Imagine a utopia. A place so perfect people never go hungry, always have a safe place to call home and are protected by an honest government. In this place, artistic ideas flow openly and citizens are free to write, watch and listen to whatever they please. Sound something like Narnia? Even after serving two years of a 10-year prison sentence administered by a repressive Communist regime in his native Croatia, artist Dr. Charles Billich, who will be in Calgary painting live nude models Thu., Nov. 10, continues to believe the world is close to approaching this vision.
“I think we come pretty close to living in a utopia,” he says. “No one goes hungry here, there are certainly aberrations, but there is so much up to the individual. Maybe a utopia will always be elusive but I think we have come so far already.”
His experience led him to extend his view to places many in the Western world typically view as cruel or heavy-handed. As one of the official artists of the 2008 Beijing Olympics, he has been able to visit a country which can be restrictive in its access to foreigners.

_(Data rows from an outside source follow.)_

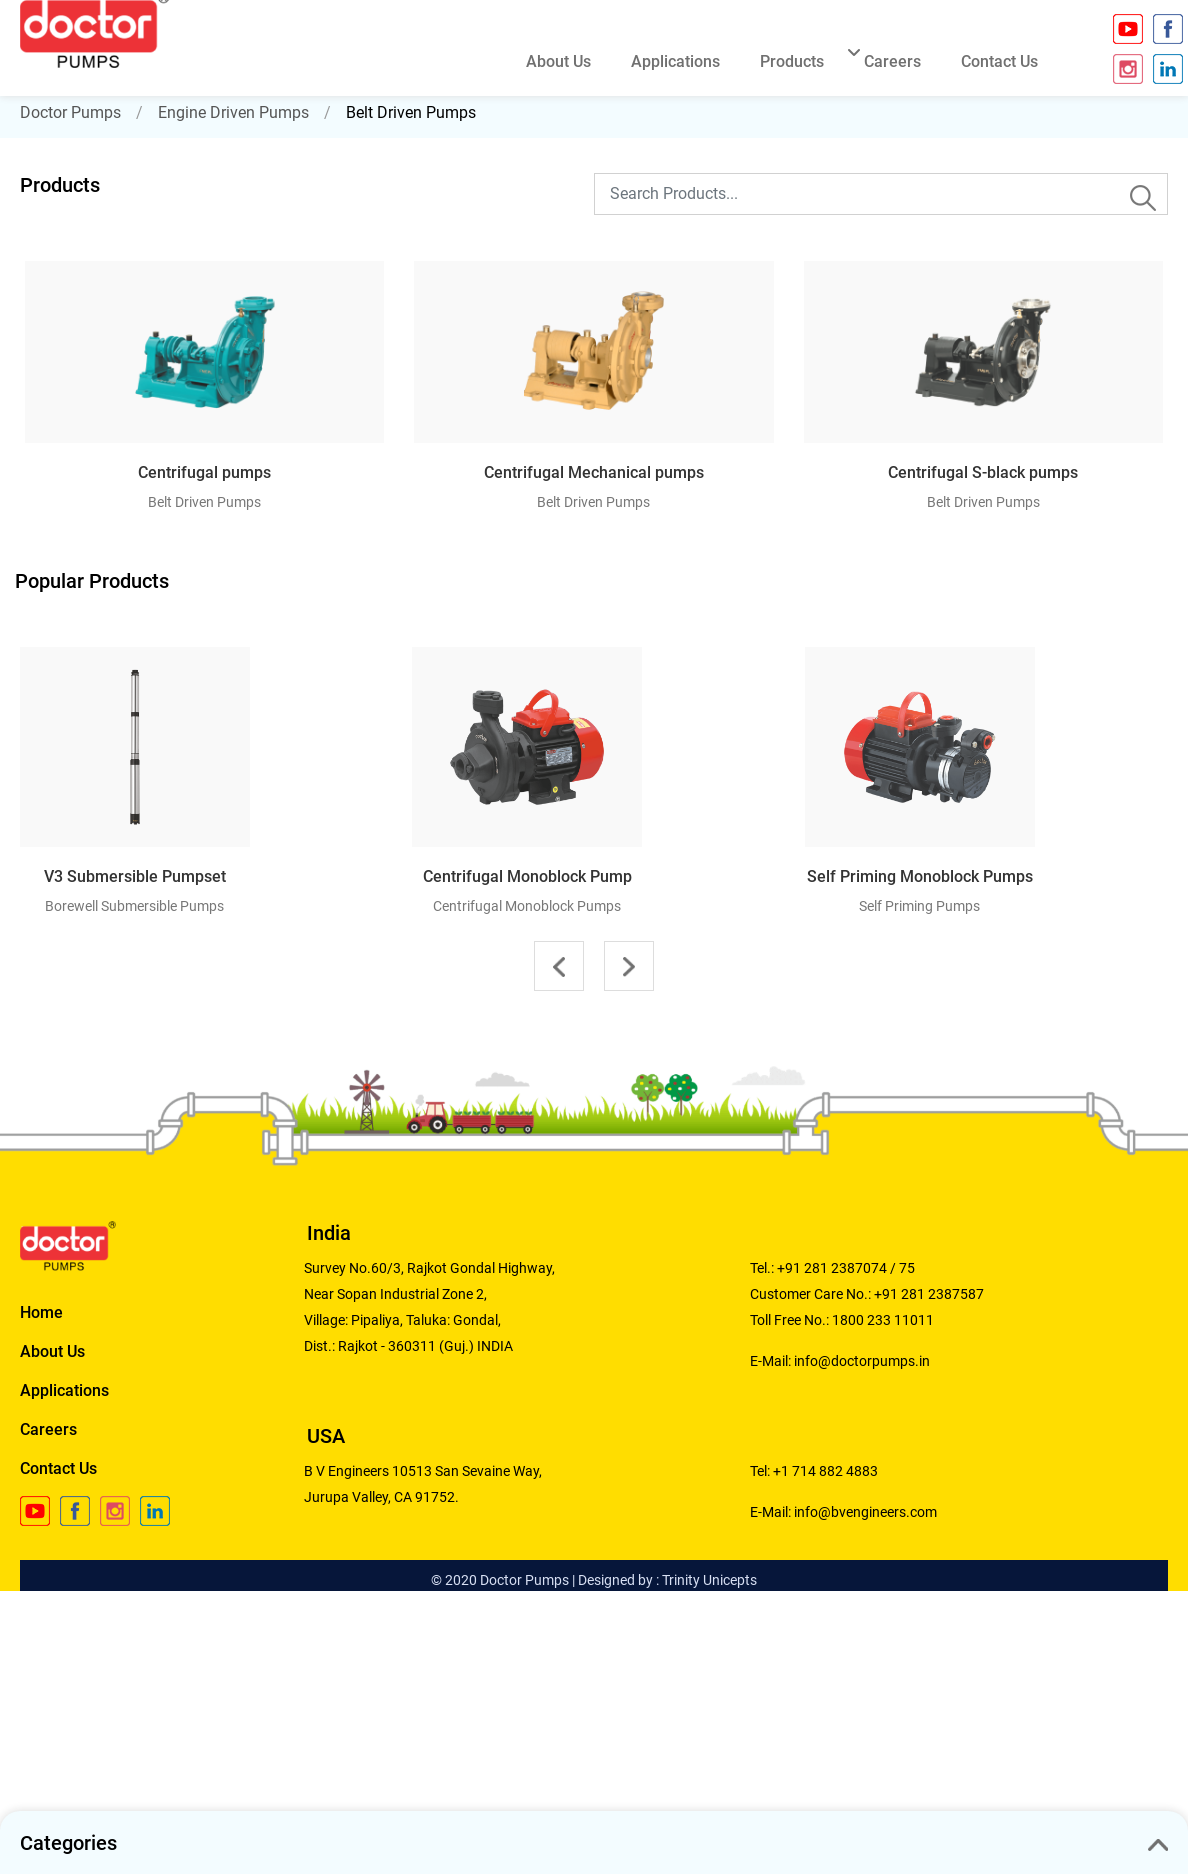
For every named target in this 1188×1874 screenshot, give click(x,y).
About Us (52, 1351)
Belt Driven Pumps (411, 112)
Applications (64, 1390)
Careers (48, 1429)
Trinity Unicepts (709, 1580)
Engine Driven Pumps (233, 112)
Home (41, 1312)
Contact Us (58, 1468)
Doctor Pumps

“I’m really intrigued by Chinese culture,” he explains. “They are adapting themselves to circumstances their way and in another 10-15 years, we may witness a model state. I’m a confessed anti-communist because I don’t believe in their idiotic doctrines. China is far from becoming a democracy in the classical sense, but they are introducing a democracy of their own making.”
In addition to taking on an ambitious series of paintings and Chinese cityscapes commissioned by the Olympic committee, Billich is visiting Calgary for the first time. Having seen a similar performance of Billich’s in Brisbane, Australia, Artists of the World President Christopher Talbot sought to bring the event to Calgary.
“I left the casting to Talbot and I’ve met just one of the models,” Billich says. “They are the decisive factor, an artist has to be inspired by them and sometimes it’s a challenge. This life drawing is the basis of all art and I’m extending my workshop to the public. Every artist enjoys his privacy and it’s hard to do.”
Surprisingly, the availability of nude models in Calgary’s cowboy cultural climate wasn’t a hurdle in bringing Billich to the city. Instead his contemporaries warned him to take the show elsewhere.
“There were lots of detractors, some that called Calgary the backwater of Canada, asking me, ‘Why do you want to go there?’” he states. “So far I’m really infatuated, I’ve got the Canadian virus already.”
Billich will also be staying for a few days after the event to see as much of the city as possible. The home of the ‘Greatest Outdoor Show on Earth’ will soon be immortalized with other prominent cities like Moscow, Paris, and Sydney in his cityscapes collection.
Skylines, nude models and all, Billich brings a wealth of experience and talent in a unique form seldom seen in our city.